## Problem:
Rewrite the whole listing below, putting "term" wherever "word" appears and keeping everything else the same. Omit the pictures from your version.

═════ Available data

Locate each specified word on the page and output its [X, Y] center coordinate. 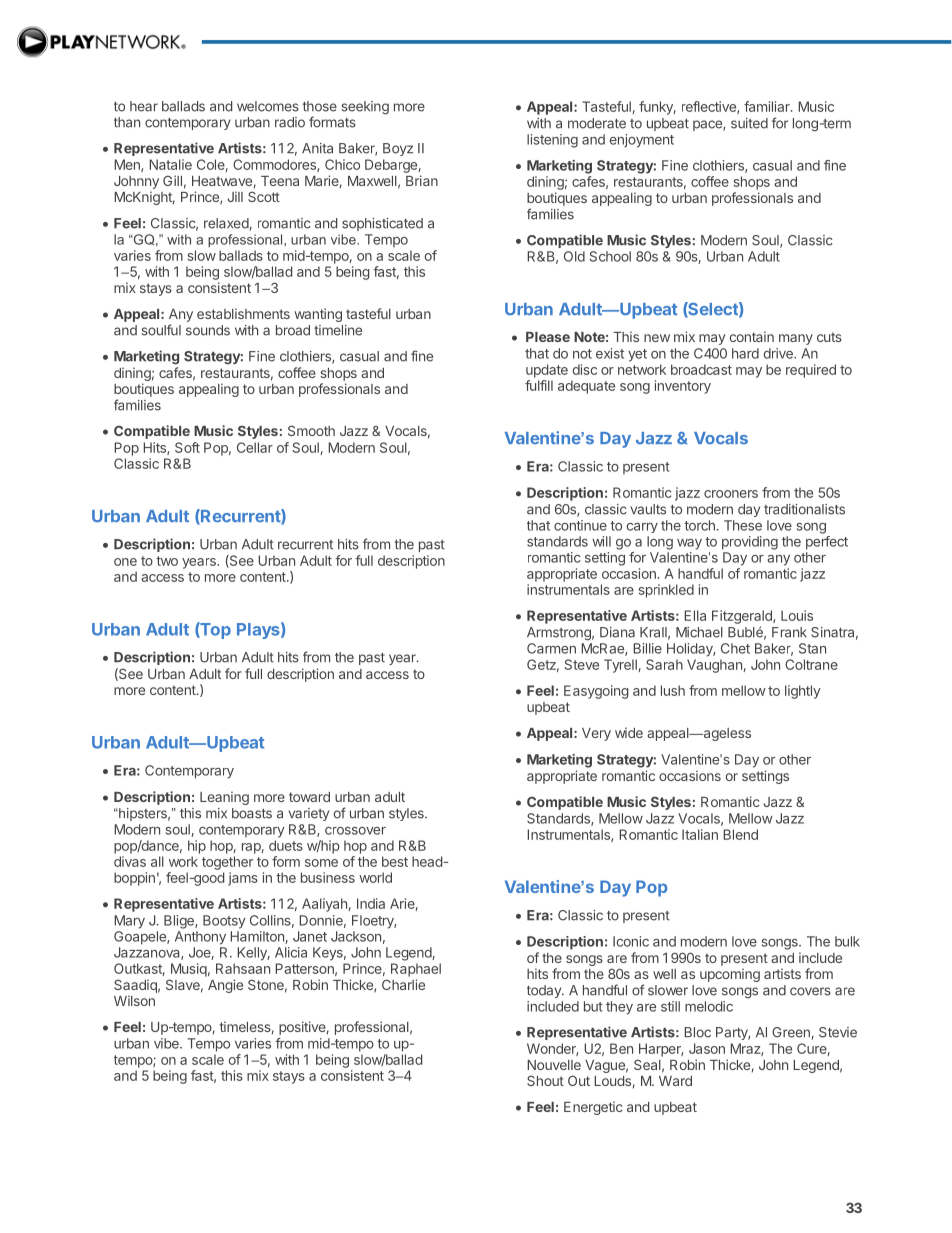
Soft [187, 447]
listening [552, 141]
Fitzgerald [743, 617]
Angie [225, 986]
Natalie [170, 164]
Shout [545, 1080]
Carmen [551, 648]
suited [749, 123]
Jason [707, 1048]
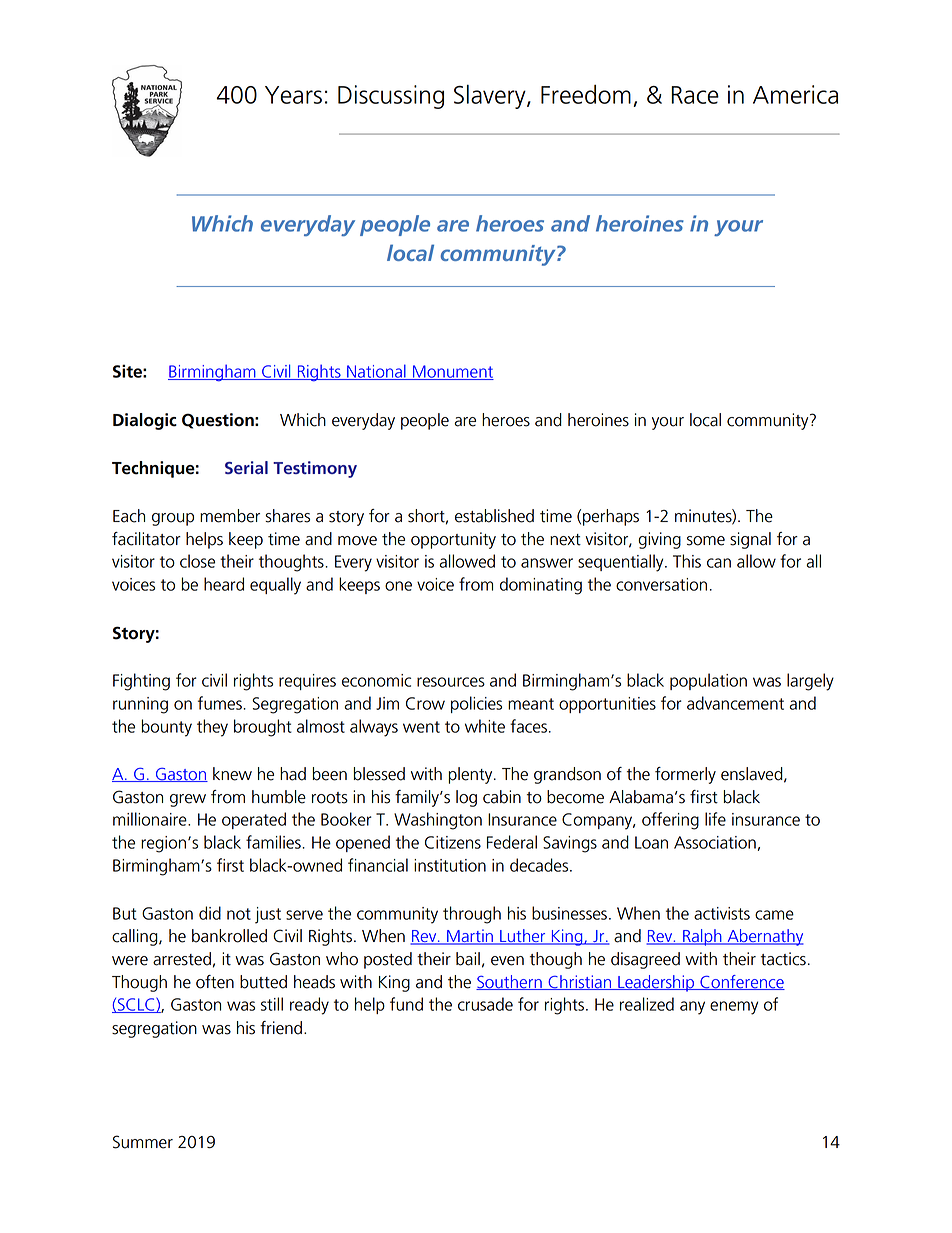  I want to click on Race, so click(695, 95).
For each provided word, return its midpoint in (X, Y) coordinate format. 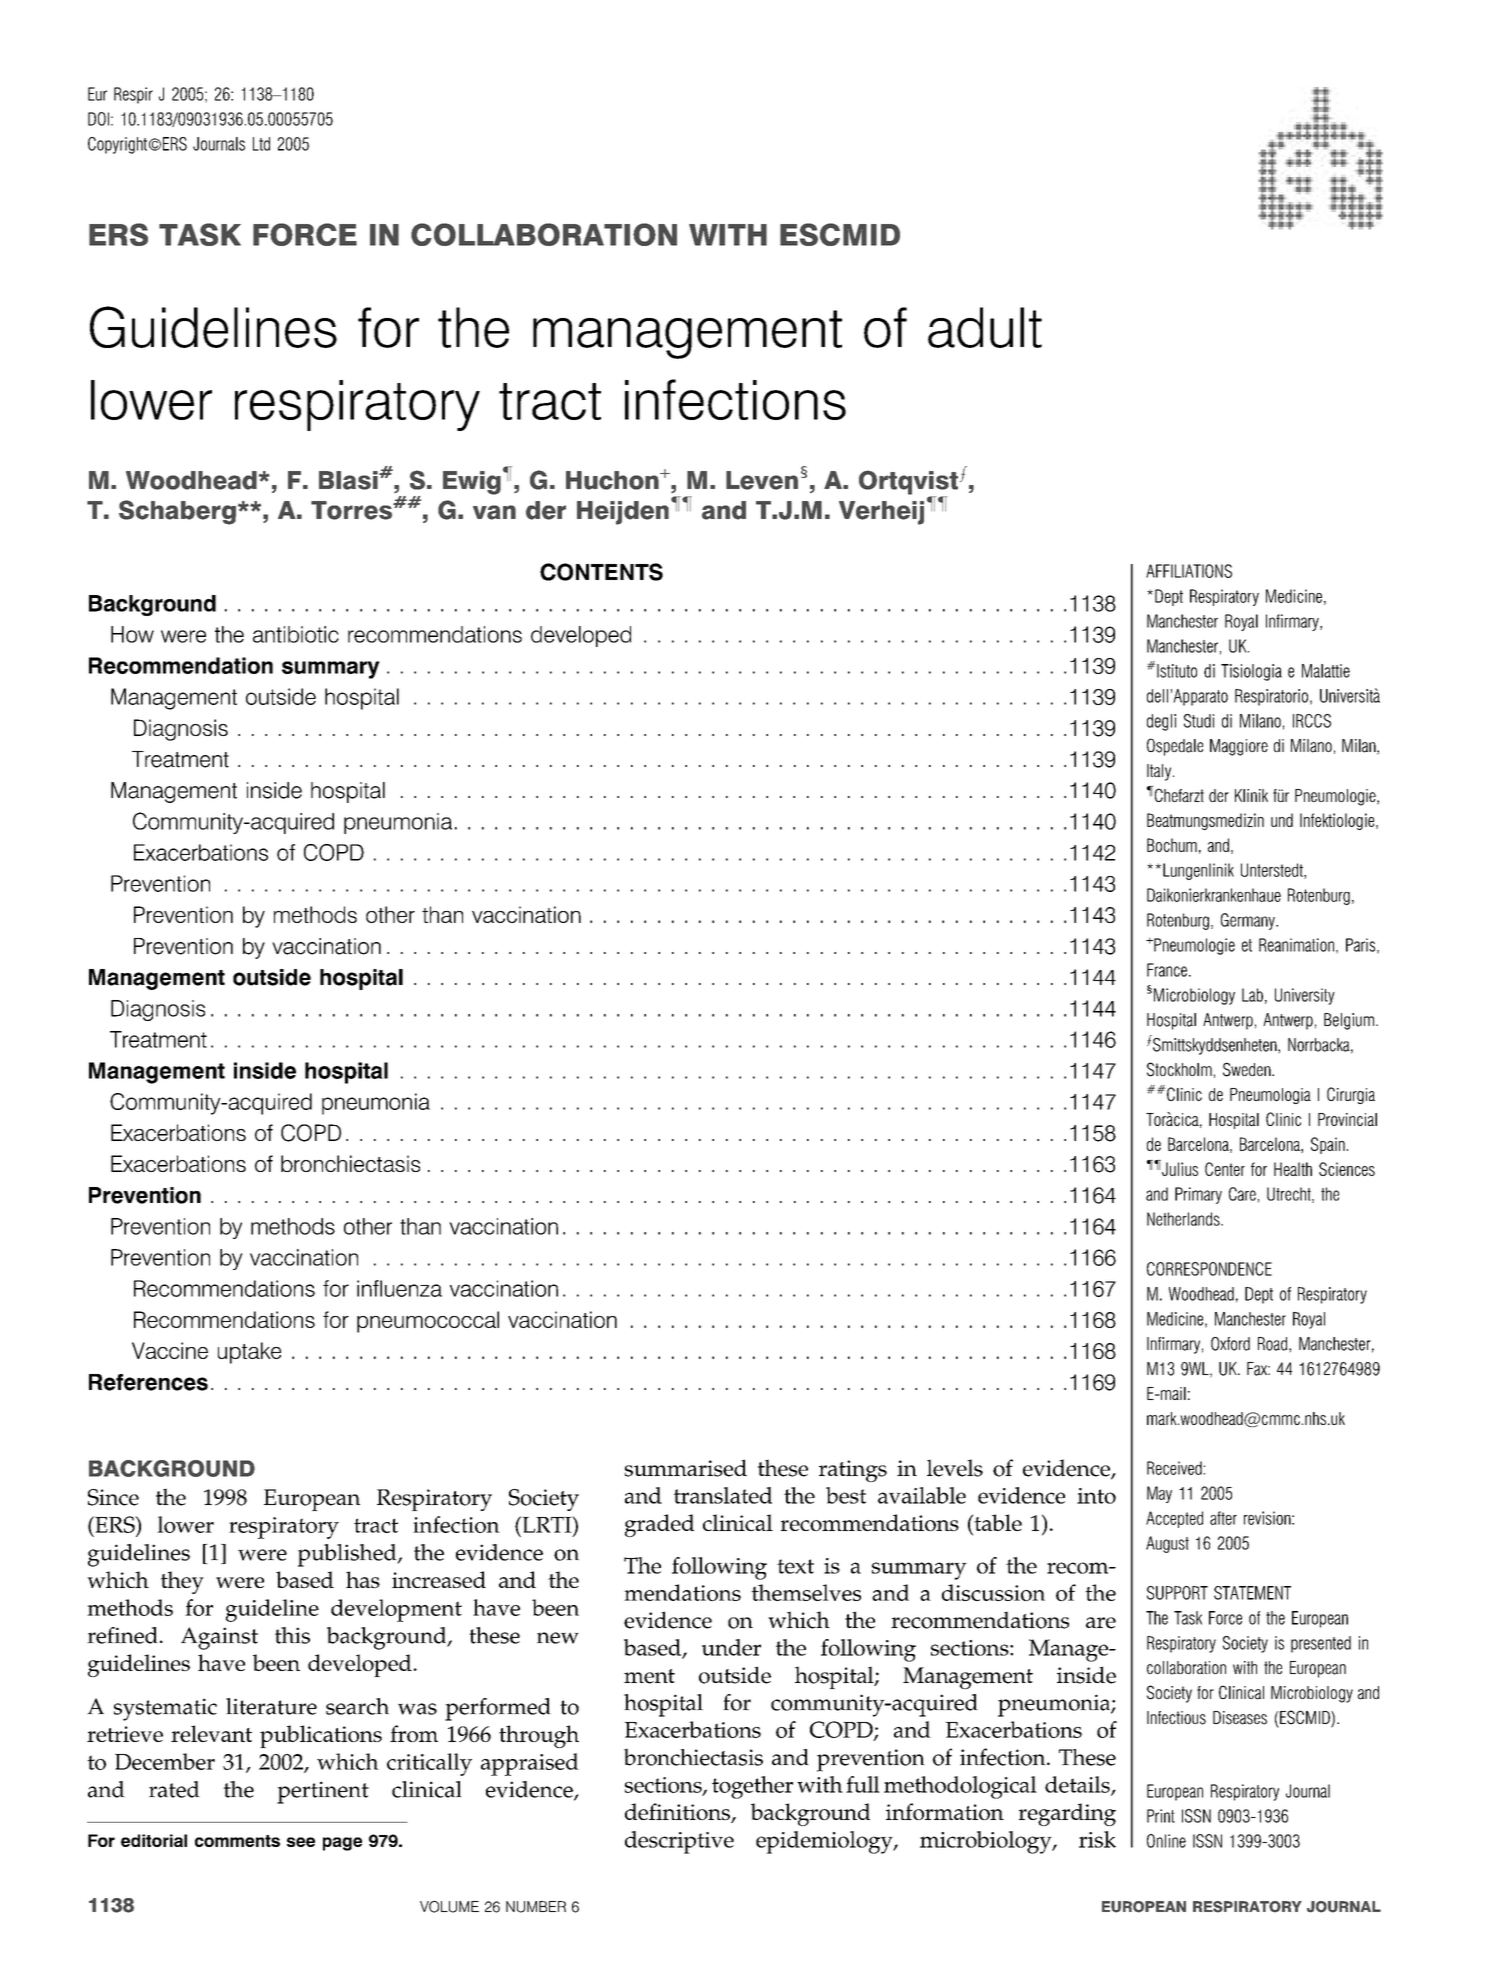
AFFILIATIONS (1189, 571)
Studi (1199, 721)
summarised (686, 1468)
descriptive (679, 1842)
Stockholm (1179, 1069)
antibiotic (296, 634)
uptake (249, 1353)
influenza (399, 1288)
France (1167, 970)
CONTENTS (601, 572)
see (301, 1842)
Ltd (261, 144)
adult (985, 327)
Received (1174, 1468)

══════════

## Solution for this task:
Locate each specified term on the page and output its [X, Y] center coordinate. 
Soft [187, 447]
listening [552, 141]
Fitzgerald [743, 617]
Angie [225, 986]
Natalie [170, 164]
Shout [545, 1080]
Carmen [551, 648]
suited [749, 123]
Jason [707, 1048]
  I want to click on Race, so click(695, 95).
For each provided term, return its midpoint in (X, Y) coordinate format. 
AFFILIATIONS (1189, 571)
Studi (1199, 721)
summarised (686, 1468)
descriptive (679, 1842)
Stockholm (1179, 1069)
antibiotic (296, 634)
uptake (249, 1353)
influenza (399, 1288)
France (1167, 970)
CONTENTS (601, 572)
see (301, 1842)
Ltd (261, 144)
adult (985, 327)
Received (1174, 1468)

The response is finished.